Convive mal com a antítese da sua meticulosa peregrinação quotidiana. Incapaz de se dar com gente desorganizada. A falta de sintonia com quem leva vida errante fermenta alguma intolerância. Ou tudo se compõe conforme os seus esboços, ou o caos que se instala causa o desconforto de quem se sente desnorteado, como se tivesse perdido o mapa no meio de um lugar ermo e desconhecido, ou como se em noite de nevoeiro fechado ficasse desprovido de candeia.

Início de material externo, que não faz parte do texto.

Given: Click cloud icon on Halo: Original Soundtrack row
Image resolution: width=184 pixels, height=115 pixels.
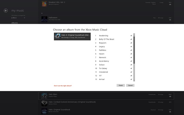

Não importam os reptos que desafiem a monotonia. É cultor de todas as rotinas. São o seu oxigénio. A organização mental de que depende é uma rotina instalada. Tudo se passa como se houvesse caminhos mentais que devem ser percorridos todos os dias, numa sucessão organizada de passos que se repetem uns atrás dos outros. Na prisão de uma lógica que se emparelha nos meandros da mente. Se alguém propõe romper a rotina dos dias instalados, num convite à excepcionalidade do espartilho da tremenda organização interior, a espontaneidade tem por uma vez lugar. É essa espontaneidade que devolve resposta negativa ao aceno, não vá a meticulosidade implodir. E o que se seria de si, das suas pessoais exigências, se o endeusado altar da coerência abrisse uma brecha?
Meticulosamente, apanhado todavia numa prisão de si. Ela também meticulosa. Duplamente cárcere. Pela intolerância que desenvolve aos que vagueiam na desorganização mental, entregues ao laxismo, os baldas que não suporta. E cárcere pelas masmorras que cultiva dentro de si. Pelo que nega em si, só para honrar um inane compromisso fixado com a coerência que se impõe, meticulosa e asfixiante, totalitária, algoz da sua própria liberdade.
Pode haver quem faça o diagnóstico da doença. Ou haver quem se limite a respeitar a dependência da ditatorial coerência. Assim como assim, é de dentro de cada um que irrompe uma certa meticulosa forma de ser. Ainda que essa meticulosidade opte por uma militante desorganização mental. Incompreendida pelos cultores da exigência interior, que são incapazes de tolerar a indisciplina mental dos outros. Tudo se resume a saber se somos capazes de aceitar os outros como são. A maior tolerância é que mostramos quando não queremos mudar o que os outros são. De resto, há-de sobrar um vestígio, um vestígio que seja, para tornar compatíveis existências que o não parecem. Esse é o maior desafio: o da dança compassada entre corpos que se movem em direcções diferentes, com ritmos diferentes.